NTSB releases cause of 747 crash piloted by former MN man

This video, from 2013, might be the most shocking video of an aviation disaster ever recorded.

A Boeing 747 crashed while taking off from Bagram Air Base in Afghanistan.

A former Pine Island, Minn., man, Jeremy Lipka, 37, of Brooklyn, Mich., was the pilot.

Today, the National Transportation Safety Board released the cause.

The plane had been improperly loaded, it said in a summary released this afternoon.

The airplane’s cargo included five mine-resistant ambush-protected (MRAP) vehicles secured onto pallets and shoring. Two vehicles were 12-ton MRAP all-terrain vehicles (M-ATVs) and three were 18-ton Cougars. The cargo represented the first time that National Airlines had attempted to transport five MRAP vehicles. These vehicles were considered a special cargo load because they could not be placed in unit load devices (ULDs) and restrained in the airplane using the locking capabilities of the airplane’s main deck cargo handling system.

Instead, the vehicles were secured to centerline-loaded floating pallets and restrained to the airplane’s main deck using tie-down straps. During takeoff, the airplane immediately climbed steeply then descended in a manner consistent with an aerodynamic stall.

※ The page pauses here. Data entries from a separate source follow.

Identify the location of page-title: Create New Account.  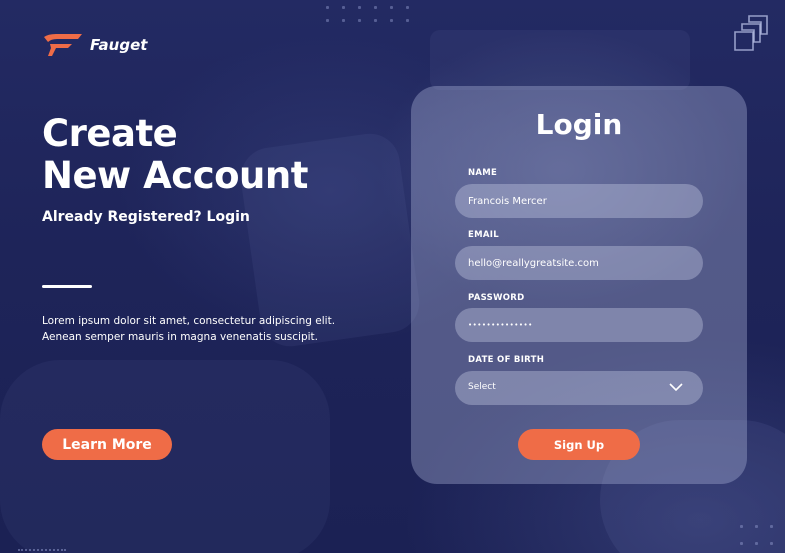
(175, 155).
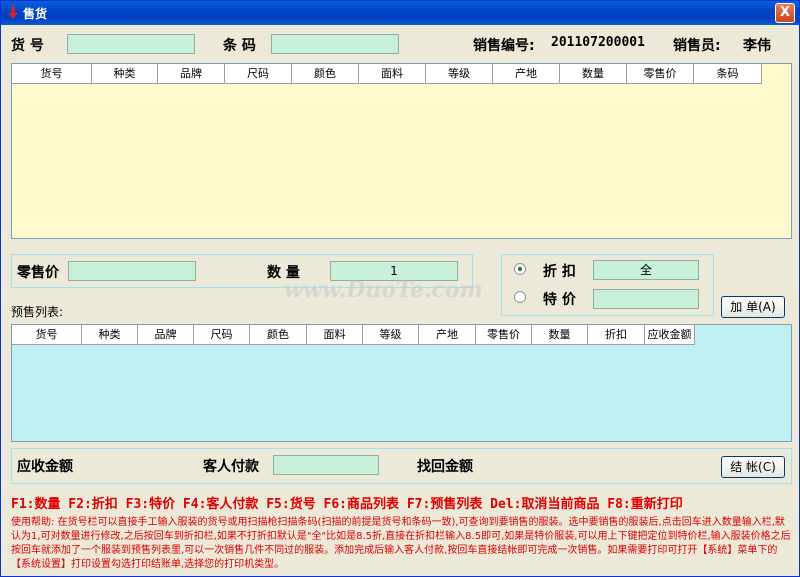  What do you see at coordinates (131, 44) in the screenshot?
I see `item-no-input` at bounding box center [131, 44].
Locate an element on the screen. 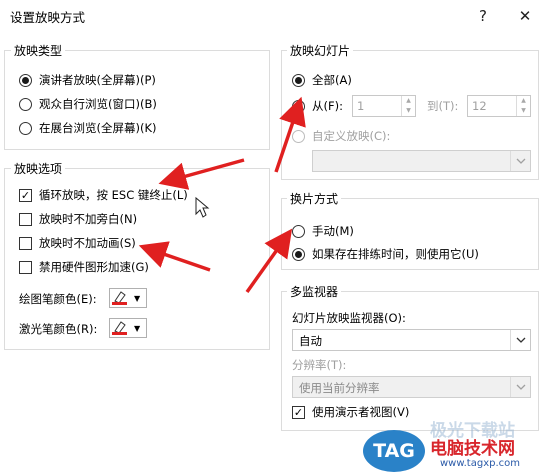 The image size is (543, 475). arrow-to-from-radio is located at coordinates (290, 134).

The National Transportation Safety Board’s (NTSB) investigation found strong evidence that at least one of the MRAP vehicles (the rear M-ATV) moved aft into the tail section of the airplane, damaging hydraulic systems and horizontal stabilizer components such that it was impossible for the flight crew to regain pitch control of the airplane.

The likely reason for the aft movement of the cargo was that it was not properly restrained. National Airlines’ procedures in its cargo operations manual not only omitted required, safety-critical restraint information from the airplane manufacturer (Boeing) and the manufacturer of the main deck cargo handling system (Telair, which held a supplemental type certificate [STC] for the system) but also contained incorrect and unsafe methods for restraining cargo that cannot be contained in ULDs. The procedures did not correctly specify which components in the cargo system (such as available seat tracks) were available for use as tie-down attach points, did not define individual tie-down allowable loads, and did not describe the effect of measured strap angle on the capability of the attach fittings.

Because the load had shifted to the rear of the plane and damaged the controls, there was no way for the pilot to do the one thing that could’ve kept the plane flying: pointing the nose down to pick up airspeed.

The person in charge of loading the aircraft had been on duty for 21 hours, the NTSB said. And he was not trained in how to load the equipment.

The agency also said only one — not five — of the vehicles could have been safely transported in a 747.

Killed along with Lipka were Jamie Brokaw, 33, of Monrole, Mich.; Gary Stockdale, 51, of Romulus, Mich.; pilots Brad Hasler, 34, of Trenton, Mich.; first officer Rinku Summan, 32, of Canton, Mich.; loadmaster Michael Sheets, 36, of Ypsilanti, Mich.; and maintenance crewman Timothy Garrett, 51, of Louisville, Ky.